● **Data records**:
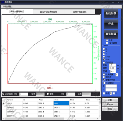Uncheck the 白底 checkbox
This screenshot has height=121, width=123.
[x=107, y=41]
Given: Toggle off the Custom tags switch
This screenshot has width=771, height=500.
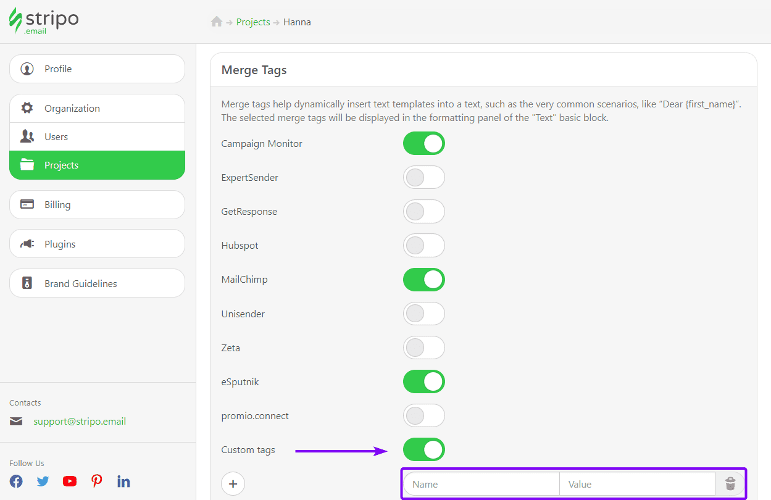Looking at the screenshot, I should point(423,449).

● **Your objective**:
From the line containing "Given: Toggle off the Custom tags switch" down to the end of the data above, reproduce each line exactly; no pictures.

● **Result of this task**:
Given: Toggle off the Custom tags switch
This screenshot has width=771, height=500.
Looking at the screenshot, I should point(423,449).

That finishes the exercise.